Lo schema del film comunque è molto "classico" e non si discosta molto da altri action movie:
caratterizzazione dell'eroe, scontro con antagonista/i, storia d'amore, difficoltà nel raggiungere l'obbiettivo (primeggiare sempre e comunque), svolgimento della missione finale ed epilogo.
In sé il film, quindi, non è assolutamente originale ed anzi questo aspetto non può che far storcere il naso ai puristi della settima arte.
Ma il tutto è condito con quel pizzico di magia che solo poche pellicole possono ancora dare: il machismo rilasciato a profusione da Maverick (non a caso la sua interpretazione fu molto apprezzata dal pubblico adolescenziale in particolare quello femminile), la presunta efficienza dell'aeronautica militare americana e il grande fascino dato dal duro addestramento della scuola già più volte citata.
Quattro-cinque anni dopo l'uscita, ancora piccolo vidi la pellicola e rimasi totalmente affascinato dalla magia volutamente creata dai produttori e dal regista.Mio obbiettivo principale era quello di emulare nella realtà le gesta di quei piloti.
Ed è stato proprio questo il grande obbiettivo che mosse l'intero progetto: cercare di arruolare più ragazzi possibili nei vari corpi militari.
E ci riuscirono appieno avendo conseguito il più alto tasso di partecipazione dopo Pearl Harbor.

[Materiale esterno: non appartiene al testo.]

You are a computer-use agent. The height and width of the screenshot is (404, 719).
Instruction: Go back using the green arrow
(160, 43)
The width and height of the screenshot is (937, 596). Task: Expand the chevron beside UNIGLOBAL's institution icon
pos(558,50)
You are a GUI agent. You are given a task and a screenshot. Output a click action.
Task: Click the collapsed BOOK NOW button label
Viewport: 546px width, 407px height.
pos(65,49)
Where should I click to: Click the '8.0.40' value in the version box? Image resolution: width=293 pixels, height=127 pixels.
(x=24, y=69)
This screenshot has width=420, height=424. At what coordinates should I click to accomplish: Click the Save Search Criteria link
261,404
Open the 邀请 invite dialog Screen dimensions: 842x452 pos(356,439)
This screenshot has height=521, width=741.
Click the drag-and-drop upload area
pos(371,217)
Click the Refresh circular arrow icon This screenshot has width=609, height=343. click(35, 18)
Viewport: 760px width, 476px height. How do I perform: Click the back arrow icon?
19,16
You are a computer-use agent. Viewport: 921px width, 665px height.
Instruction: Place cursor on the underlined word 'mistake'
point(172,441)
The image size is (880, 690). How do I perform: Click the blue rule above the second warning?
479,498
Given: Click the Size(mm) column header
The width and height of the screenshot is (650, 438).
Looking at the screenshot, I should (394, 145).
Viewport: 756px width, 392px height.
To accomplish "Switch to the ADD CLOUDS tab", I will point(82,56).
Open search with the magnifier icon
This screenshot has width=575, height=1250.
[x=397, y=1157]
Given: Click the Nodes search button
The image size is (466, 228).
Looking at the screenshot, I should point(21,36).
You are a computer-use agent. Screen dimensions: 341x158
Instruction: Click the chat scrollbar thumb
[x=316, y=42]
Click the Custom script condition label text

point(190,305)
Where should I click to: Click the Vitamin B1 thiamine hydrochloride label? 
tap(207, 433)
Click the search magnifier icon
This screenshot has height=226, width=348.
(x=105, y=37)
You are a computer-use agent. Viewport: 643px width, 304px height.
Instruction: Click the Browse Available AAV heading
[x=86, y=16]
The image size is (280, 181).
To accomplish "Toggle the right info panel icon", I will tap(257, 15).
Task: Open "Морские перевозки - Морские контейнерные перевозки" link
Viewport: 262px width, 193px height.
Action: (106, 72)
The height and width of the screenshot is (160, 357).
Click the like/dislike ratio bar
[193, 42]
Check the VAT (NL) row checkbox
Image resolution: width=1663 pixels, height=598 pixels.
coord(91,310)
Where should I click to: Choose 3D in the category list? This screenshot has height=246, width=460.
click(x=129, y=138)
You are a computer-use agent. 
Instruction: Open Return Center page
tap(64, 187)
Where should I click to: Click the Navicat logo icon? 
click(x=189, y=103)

Inoltre da non sottovalutare, come elemento di sicuro appeal per chi ancora non ha visto il film, è la presenza di giovani attori poi successivamente diventati famosi (Kelly McGillis su tutti) , e la colonna sonora con due canzoni che svettano : " Anthem " di Harold Faltermeyer/Steve Stevens e "Take My Breath Away" dei Berlin (vincitrici di un Oscar come miglior colonna sonora).
Insomma da vedere..rivedere chissà quante volte!